TVs are specifically designed for viewing images at greater distances than computer monitors. A few years ago we would have told viewers to turn down their TV sets, but nowadays televisions pack much more pixels into a smaller space with better Pixels Per Inch (PPI) scores than many monitors.

These devices offer an attractive alternative to more costly monitors, but there are a few things you should keep in mind before making a decision.

Screen Size

Modern TVs typically come equipped with HDMI ports that support computer video output, making it simple and straightforward for you to connect your television as a monitor for PC use.

Use of a TV as a monitor presents unique challenges that go beyond its physical size, however.

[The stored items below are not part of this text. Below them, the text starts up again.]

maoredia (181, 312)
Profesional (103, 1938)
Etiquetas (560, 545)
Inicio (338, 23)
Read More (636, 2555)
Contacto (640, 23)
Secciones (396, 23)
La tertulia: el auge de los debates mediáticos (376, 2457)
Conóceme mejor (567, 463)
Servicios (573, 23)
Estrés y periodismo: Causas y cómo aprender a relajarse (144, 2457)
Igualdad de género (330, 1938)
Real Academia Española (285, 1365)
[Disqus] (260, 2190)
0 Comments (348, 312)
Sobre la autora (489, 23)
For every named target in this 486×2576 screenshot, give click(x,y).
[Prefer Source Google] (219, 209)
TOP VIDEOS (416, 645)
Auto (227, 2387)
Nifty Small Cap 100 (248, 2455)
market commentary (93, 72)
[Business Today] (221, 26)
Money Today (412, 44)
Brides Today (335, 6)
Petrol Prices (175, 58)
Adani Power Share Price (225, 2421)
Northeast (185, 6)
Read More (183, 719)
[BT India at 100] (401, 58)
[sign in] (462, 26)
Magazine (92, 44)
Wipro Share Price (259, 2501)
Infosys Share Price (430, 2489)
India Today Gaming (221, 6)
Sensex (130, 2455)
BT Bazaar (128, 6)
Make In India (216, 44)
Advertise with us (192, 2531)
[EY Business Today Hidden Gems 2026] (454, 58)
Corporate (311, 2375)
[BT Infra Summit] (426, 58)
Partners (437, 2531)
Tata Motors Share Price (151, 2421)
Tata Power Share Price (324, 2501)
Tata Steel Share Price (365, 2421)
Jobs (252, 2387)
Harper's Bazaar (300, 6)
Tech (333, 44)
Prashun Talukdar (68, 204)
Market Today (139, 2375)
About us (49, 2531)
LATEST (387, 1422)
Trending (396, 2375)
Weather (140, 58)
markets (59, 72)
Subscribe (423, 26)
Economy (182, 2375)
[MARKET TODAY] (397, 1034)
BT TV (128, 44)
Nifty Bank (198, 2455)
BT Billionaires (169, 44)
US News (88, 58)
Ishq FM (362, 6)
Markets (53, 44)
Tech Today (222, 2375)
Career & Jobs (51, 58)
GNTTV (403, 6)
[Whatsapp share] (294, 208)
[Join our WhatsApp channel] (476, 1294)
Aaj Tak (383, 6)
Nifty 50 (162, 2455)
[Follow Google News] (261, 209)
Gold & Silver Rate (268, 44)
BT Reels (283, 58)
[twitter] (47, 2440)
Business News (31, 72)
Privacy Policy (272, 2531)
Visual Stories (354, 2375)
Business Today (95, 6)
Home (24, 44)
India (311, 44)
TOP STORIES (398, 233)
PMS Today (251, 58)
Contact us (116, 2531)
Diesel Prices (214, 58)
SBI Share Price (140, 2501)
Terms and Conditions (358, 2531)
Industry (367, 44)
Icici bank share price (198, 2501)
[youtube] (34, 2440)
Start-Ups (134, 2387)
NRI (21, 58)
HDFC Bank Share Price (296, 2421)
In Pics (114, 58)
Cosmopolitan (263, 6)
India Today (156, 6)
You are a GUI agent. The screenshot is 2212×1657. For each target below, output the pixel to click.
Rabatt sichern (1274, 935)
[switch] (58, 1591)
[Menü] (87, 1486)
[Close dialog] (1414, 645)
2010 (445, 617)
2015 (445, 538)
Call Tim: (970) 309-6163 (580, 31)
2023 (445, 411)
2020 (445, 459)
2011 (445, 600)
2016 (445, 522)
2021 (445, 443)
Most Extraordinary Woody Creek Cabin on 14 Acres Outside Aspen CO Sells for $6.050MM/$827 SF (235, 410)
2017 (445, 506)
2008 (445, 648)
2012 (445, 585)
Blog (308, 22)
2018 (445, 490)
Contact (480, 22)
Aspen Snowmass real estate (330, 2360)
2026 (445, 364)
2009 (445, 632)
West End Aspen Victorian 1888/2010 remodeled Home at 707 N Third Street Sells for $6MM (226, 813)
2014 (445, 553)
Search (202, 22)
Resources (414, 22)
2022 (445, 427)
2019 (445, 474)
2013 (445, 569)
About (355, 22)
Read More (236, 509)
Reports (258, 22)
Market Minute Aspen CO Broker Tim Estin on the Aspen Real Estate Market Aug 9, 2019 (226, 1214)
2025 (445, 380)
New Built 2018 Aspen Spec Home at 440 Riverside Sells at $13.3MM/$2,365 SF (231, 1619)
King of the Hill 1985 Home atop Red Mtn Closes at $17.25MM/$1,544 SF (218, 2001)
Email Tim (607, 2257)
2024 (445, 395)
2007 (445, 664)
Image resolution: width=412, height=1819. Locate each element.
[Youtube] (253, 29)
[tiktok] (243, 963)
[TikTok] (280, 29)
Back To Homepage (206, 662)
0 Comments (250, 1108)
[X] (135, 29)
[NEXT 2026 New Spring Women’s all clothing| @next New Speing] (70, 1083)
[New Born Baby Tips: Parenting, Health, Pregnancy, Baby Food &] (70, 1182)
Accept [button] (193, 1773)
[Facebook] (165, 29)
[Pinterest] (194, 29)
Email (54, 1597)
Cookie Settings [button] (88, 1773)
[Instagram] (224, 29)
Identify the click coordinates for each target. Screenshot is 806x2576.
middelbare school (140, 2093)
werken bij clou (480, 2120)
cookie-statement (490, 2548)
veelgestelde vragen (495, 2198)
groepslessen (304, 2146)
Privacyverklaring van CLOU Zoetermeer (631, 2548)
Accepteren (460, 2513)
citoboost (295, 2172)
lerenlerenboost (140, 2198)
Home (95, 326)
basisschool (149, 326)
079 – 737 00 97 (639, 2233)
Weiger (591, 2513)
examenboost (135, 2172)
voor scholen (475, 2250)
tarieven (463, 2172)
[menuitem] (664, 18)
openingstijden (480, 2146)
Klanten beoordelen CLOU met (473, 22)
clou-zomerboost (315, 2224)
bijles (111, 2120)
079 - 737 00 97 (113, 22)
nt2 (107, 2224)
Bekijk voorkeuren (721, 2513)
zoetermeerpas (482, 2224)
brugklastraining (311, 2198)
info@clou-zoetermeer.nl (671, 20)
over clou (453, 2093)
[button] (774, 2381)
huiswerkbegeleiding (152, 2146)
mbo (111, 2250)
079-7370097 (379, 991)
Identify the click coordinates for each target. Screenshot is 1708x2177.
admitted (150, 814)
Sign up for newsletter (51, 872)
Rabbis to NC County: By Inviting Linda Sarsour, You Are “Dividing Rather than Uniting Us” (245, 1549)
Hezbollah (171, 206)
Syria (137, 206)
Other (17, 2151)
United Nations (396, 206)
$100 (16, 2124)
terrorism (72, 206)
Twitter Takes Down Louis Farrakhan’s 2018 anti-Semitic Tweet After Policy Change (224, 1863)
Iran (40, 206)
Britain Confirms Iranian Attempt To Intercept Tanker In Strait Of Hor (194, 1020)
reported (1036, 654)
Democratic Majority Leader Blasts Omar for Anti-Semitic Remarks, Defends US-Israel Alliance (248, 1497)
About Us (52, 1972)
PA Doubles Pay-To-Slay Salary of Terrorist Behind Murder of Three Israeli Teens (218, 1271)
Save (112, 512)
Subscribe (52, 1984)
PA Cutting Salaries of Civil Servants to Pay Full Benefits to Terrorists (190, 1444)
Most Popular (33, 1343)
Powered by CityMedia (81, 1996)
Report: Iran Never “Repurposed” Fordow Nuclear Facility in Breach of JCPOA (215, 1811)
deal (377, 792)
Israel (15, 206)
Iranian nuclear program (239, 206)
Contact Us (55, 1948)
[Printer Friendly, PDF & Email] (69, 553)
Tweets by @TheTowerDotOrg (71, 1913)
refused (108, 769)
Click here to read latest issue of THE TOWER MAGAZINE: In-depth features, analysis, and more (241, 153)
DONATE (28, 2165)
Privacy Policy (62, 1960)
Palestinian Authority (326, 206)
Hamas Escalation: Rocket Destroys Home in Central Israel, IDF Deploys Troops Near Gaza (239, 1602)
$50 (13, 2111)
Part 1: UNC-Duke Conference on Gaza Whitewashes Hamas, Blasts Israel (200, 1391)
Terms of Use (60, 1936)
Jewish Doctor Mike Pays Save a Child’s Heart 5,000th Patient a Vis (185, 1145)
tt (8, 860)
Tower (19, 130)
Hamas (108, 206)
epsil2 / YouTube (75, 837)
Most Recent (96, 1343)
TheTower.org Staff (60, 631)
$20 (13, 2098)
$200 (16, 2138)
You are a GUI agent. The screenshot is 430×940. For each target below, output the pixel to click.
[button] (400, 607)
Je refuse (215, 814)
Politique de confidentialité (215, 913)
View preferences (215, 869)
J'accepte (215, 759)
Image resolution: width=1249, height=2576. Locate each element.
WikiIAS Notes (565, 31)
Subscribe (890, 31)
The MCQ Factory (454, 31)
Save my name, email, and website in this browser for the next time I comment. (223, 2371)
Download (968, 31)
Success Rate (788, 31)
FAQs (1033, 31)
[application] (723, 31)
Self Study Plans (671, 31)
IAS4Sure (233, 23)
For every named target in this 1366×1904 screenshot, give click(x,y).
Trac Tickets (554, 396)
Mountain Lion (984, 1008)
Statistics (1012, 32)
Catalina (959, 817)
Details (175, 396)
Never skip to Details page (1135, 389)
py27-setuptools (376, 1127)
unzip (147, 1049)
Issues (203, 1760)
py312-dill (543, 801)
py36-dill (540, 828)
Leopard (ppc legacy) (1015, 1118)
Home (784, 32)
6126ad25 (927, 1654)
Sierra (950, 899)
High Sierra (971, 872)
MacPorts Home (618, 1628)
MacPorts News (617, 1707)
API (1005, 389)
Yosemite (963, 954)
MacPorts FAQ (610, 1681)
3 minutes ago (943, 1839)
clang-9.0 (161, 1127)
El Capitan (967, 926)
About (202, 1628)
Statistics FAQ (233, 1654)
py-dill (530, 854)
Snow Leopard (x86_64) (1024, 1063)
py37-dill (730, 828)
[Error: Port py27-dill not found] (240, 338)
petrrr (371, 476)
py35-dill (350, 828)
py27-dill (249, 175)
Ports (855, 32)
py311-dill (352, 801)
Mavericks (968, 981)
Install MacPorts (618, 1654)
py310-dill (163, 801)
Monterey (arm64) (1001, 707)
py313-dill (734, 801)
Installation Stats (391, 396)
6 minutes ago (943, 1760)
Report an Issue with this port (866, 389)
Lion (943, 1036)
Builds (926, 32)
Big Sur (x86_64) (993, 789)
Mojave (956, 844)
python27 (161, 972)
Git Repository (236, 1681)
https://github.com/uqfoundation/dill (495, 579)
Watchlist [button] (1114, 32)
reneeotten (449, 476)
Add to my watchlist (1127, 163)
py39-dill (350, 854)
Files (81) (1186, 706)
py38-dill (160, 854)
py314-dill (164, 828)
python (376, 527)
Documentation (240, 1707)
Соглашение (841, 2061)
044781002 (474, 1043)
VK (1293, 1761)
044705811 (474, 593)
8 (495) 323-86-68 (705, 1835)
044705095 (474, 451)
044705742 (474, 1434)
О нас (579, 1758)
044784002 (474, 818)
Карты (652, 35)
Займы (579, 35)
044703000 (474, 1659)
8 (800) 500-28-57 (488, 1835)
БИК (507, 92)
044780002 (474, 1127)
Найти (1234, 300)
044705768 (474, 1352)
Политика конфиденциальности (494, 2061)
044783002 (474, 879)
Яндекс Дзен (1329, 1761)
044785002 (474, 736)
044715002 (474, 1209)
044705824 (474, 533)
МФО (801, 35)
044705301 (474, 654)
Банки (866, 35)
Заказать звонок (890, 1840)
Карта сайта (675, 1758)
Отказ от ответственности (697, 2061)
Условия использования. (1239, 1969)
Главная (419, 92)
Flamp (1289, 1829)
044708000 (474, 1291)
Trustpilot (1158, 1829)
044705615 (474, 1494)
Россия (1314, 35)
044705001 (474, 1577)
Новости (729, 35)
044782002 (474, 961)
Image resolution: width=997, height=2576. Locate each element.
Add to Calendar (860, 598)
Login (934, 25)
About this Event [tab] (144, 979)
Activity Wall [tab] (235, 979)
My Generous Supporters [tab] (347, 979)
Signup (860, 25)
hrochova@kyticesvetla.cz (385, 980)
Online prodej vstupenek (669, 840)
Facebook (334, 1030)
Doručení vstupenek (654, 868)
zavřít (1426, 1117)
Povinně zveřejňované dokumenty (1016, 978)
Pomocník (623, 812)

Resolution or “pixel density” determines how sharp and clear documents will appear; older TVs with low PPI scores often make spreadsheets and website pages appear unclear or blurry. Furthermore, using one as your primary monitor means placing it very near to both keyboard and mouse which could result in eye and neck strain.

Monitors on the other hand are more densely packed with pixels, producing crisper images and creating crisper text and photos when compared with printers and screens. While this may not matter much for everyday computing tasks such as email and word processing, it can provide real benefits when gaming or working with photos and videos.


Two years ago, using a TV as a computer monitor would have been unheard of; but today’s more advanced television models pack more pixels into smaller areas while offering lower input lag than ever before.

Today’s best TVs typically boast resolutions such as 720p (often known as HD) or 1080p, or Full HD. As the higher pixel density means sharper images.

Finding out your TV’s screen resolution is key to selecting the appropriate settings in Windows, so consult your manual or perform a Google search for “TV model name + PPI.” (Alternatively, Noteloop offers an estimated Pixel Density chart).

Be mindful of your TV’s viewing angle – the distance at which one can sit without witnessing degraded images onscreen – to prevent eye strain and posture problems. A general guideline suggests sitting one foot from each ten inch screen size TV screen size for optimal results.


Modern TVs feature HDMI ports on one side for connecting PCs quickly and effortlessly, and this is often the quickest and simplest method for doing so. HDMI also carries audio over its single cable connection so separate wires for audio will not be necessary.

Older HDTVs may have DVI or VGA inputs, though these are increasingly uncommon. While you can still use these, your computer graphics card might not support these, so a DVI-to-HDMI adapter may be required; additionally, DVI does not carry audio so a separate audio cable will likely be necessary.

Prior to now, televisions had component connections (usually known as Y-Pr-Pb), however this type of connection is now becoming obsolete. Modern televisions typically feature HDMI or HDMI 2.1 ports which will support 4K resolution if your computer can output at this level. Some televisions even come equipped with stereo input jacks which can connect directly to computers using an audio adapter.


People often think of ergonomics in terms of seating or designing car controls and instruments – but it goes much deeper. Ergonomics is an academic science which explores how humans interact with their environments, products and work spaces.

Utilizing a television screen as your computer monitor requires you to look upward, rather than downward, which can cause neck and eye strain if mounted too high or placed too close. Aiming your viewing distance around arm’s length away allows for proper posture maintenance while decreasing risk for developing musculoskeletal disorders.

By using a television as your PC monitor, it becomes difficult to use its speakers effectively as they may not be in their proper places for sound reproduction. Furthermore, TVs tend to have slower response times than computer monitors which may lead to image ghosting; however, many have “game mode” settings which can improve response times and reduce input lag.